Confession time. ThelmaLou hangs her head (and licks her fingers).
I ate the whole jar of furikake yesterday. Not on rice or anything else. I ate it out of the palm of my hand. I couldn’t stop! Is it any wonder I have to keep my ice cream treats in a freezer in my garage?
The question is, will I buy another jar of it… of course I will!
I used to have a bottle of this kind of furikake, and while it wasn’t bad on rice (even though it says it’s for salad and fish), I couldn’t get past the smell- it smelled almost exactly like TetraMin fish food flakes. It wasn’t the fishy smell exactly, it was that it was SO reminiscent of fish food flakes that it put me off eating it.
I love it, too. There are dozens of different types at my Japanese market, and I like to try a new one every time. I put it on rice for Japanese breakfast, and roll my onigiri around in it.
I’ve seen it used on salmon fillets, but haven’t tried that yet. I will next time.

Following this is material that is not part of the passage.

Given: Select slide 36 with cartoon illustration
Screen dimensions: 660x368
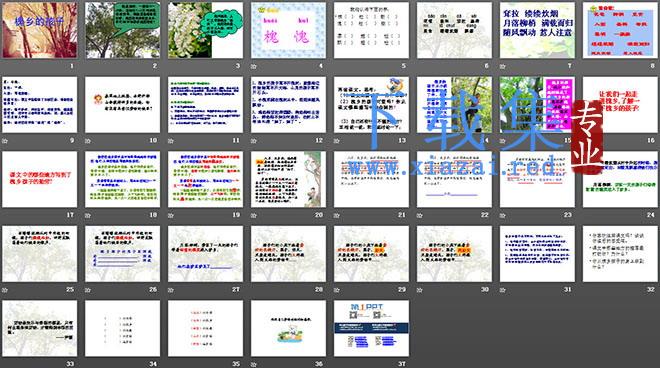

As has been mentioned, there are many different kinds. I bought some a while ago, used it a few times, and finally wound up throwing it out. But this latest one… it must have street drugs in it or something…
Close, that would be “furikaki”. It’s like how “sake” is often pronounced “socky” when it should be “sockay”. I’m pretty sure that people will know what you mean though.
Fukikake mochiko chicken. Mochiko is rice flour that’s stickier than wheat flour and slightly sweet. Sprinkle the furikake immediately after frying.
It’s also good on chazuku (tea and rice) or okayu / congee (rice porridge). Okayu is a staple from my childhood to settle an upset stomach when you can’t eat anything else. A little salt, a little furikake and ume (pickled plum) can be kept down when nothing else will.
Be sure to read the label as some varieties of furikake contain a high amount of salt, MSG or sugar. My favorite furikake when I was young was a furikake made for chazuke, but my Mom wouldn’t let me have it too often because it contained a lot of MSG. And this was when Ajinomoto (pure MSG) and Ajishio (MSG and salt) were staples at the Japanese restaurant tables. My Mom used Ajinomoto to cook, but never Ajishio. LOL
Edit: I tried the chazuke furikake when I was much older and couldn’t believe what a sodium bomb it was! I’m tempted sometimes to try it again, but never have. When I buy furikake now I always read the label and stay away from anything with salt and sugar too high on the ingredient list. Not trying to be healthy, but otherwise it’s too salty/sweet and no salt is too bland.
FYI, shio is salt. So anything with shio in the name is probably high in salt. Same with sato, which means sugar.